MOBILE COMMUNICATIONS
Just like with email,  you should protect your mobile communications,  especially since a phone is so easy to steal or intercept via your service provider.  You doubtless have heard about the recent Apple pushback on decrypting phones.  Iphones are by default encrypted if you use password protection, while android devices must be manually encrypted in their security settings.  I strongly recommend everyone do this,  as it costs you nothing but increases your personal security from people attempting to steal personal information from your phone’s hard drive, it’s even giving the federal government trouble.  Note that encryption only protects locally stored data,  anything backed up on the cloud or elsewhere can still be seized via a warrant from Apple (Google, Dropbox, Verizon, etc.)
Just like with email,  you should consider an encrypted messaging service for your phone,  otherwise your service provider will still have a record of all your messages, and be prone to a malicious hacker.  As always, be wary of specific applications and do your research. For instance, the secure messaging service “WhatsApp” was purchased by Facebook about two years ago. Considering Facebook’s revenue model, which includes intensive data mining and advertising, it’s unlikely that “WhatsApp” is a very reliable encrypted messaging service.  Signal is a pretty good resource, however it is only secure through the data plan on Iphones.

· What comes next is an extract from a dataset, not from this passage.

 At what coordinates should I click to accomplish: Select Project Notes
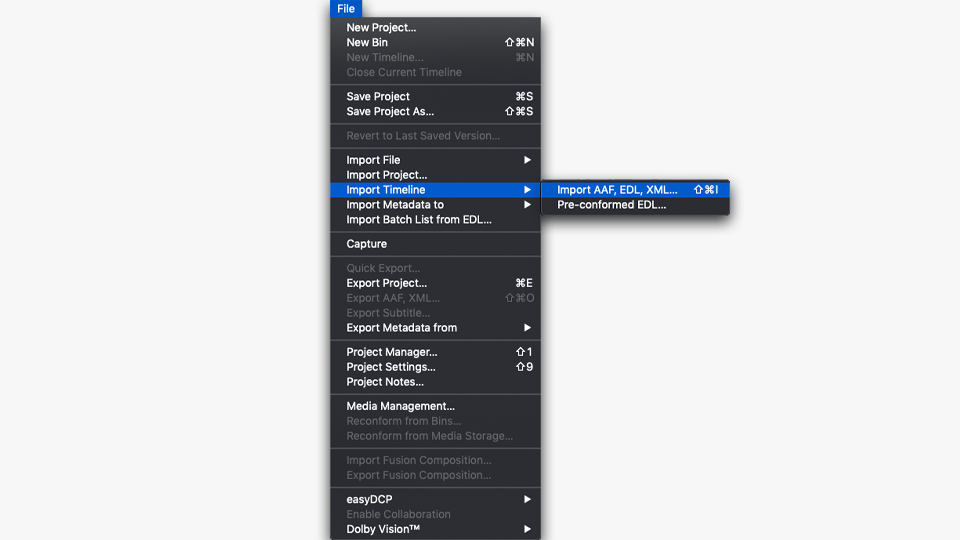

That’s a basic rundown of digital security.  It’s enough to get you started if you decide protecting your identity is something worth pursuing, and should get you on your way towards a more secure, private lifestyle.

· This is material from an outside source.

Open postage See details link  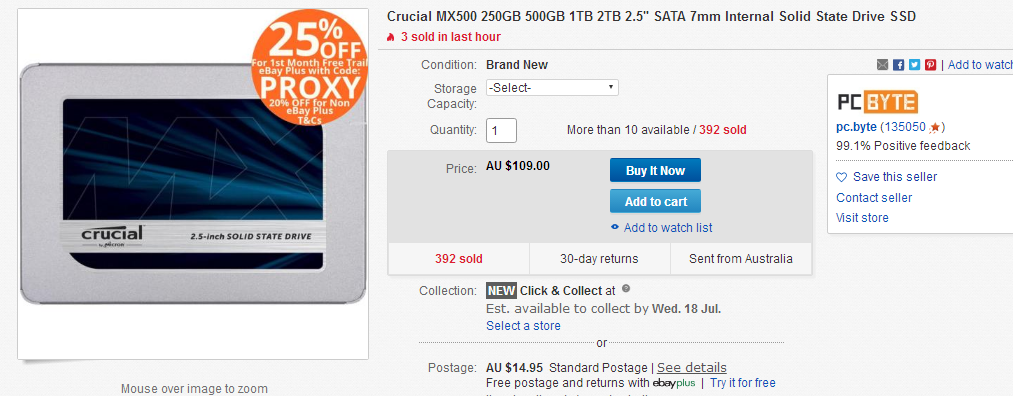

So last week I talked about why you should consider taking steps to protect yourself online,  and now I’ll discuss options on HOW to protect yourself online.   Basic practices,  like discussed earlier,  include being careful of what you share online like pictures and stories on social media.  Be aware of any information you might be accidentally giving away.

PSEUDONYMS
Some of the easiest practices are to use (partially) fake names or email addresses for services that require information for marketing purposes,  or “verifying your age”. Free services often sell this information to others for advertising to pay their bills.  You can use your middle name or nickname,  and anyone looking specifically for you will skip right by your info,  and anyone trying to steal your identity will have mis-matching information.  Having and using fake email accounts that auto-forward to your real email allow you to kill the spam flood once you realize someone has been sharing your info without having to lose your real email address. This can be done manually by creating alternate emails that auto-forward, or with services like junkmail.com or premium services like Blur.

BLUR
Blur is a service that is dedicated to its customers’ privacy and anonymity.  They pay their bills with subscriptions so you can trust they don’t sell or share your info. Free memberships allow you to automatically generate and keep track of multiple emails for privacy and spam filtering purposes in addition to generate and keep track of randomized strong passwords,  which can be created for individual websites.  It also blocks Web tracking (data collection) and allows auto-fill of their randomized information to make it easier for you to use.
Paid memberships give you the added benefit of “fake” credit cards to keep your purchases anonymous online. The service essentially allows you to instantly generate a digital prepaid (single or multi use) gift card that protects your account information and identity. You can also generate fake phone numbers similar to Google voice and have the option to perform data backups.   With all of Blur’s services,  you have the option to instantly delete any email,  credit card,  or number that you think is being abused and create a new one.

SEARCH ENGINES
Part of the reason Google is such a popular and efficient search engine is because it tracks everything anyone does on any of their many platforms.  They are able to sell advertisements at a frighteningly accurate rate.  This is why you frequently see ads online for something you looked at the week before.  Instead consider search engines that don’t track your search history like start page or duck duck go. Start page actually utilizes google to do all of its searches, so you still get great results, but it acts as a screen to prevent data collection.  Start page will even act as an intermediary for many websites,  protecting your IP address.

VPN
Virtual Private Networks (VPNs) are networks that hide your IP address (and therefore your address and identity) while surfing the Internet.  It allows you to access the web through servers across the world based on the VPN network you are using, so anyone tracking you online would think you were located in say Cambodia, Turkey, or Germany instead of on your couch in your hometown.  It is crucial when looking for a vpn service to understand how they fund their business,  there are certain “free” vpns that actually sell your information or your bandwidth. There are many options, but Private Internet Access seems to be the best one around at a decent rate, $3.33 per month for a year subscription on 5 devices, thats enough for a family. All you need to do is activate the vpn on your device, and you can go anywhere online anonymously (until you login to an account, like facebook or amazon, but then you should proceed as discussed earlier).  You can easily get around this by buying prepaid gift cards with cash in any store and checking out as a guest, or with the forwarding burner emails.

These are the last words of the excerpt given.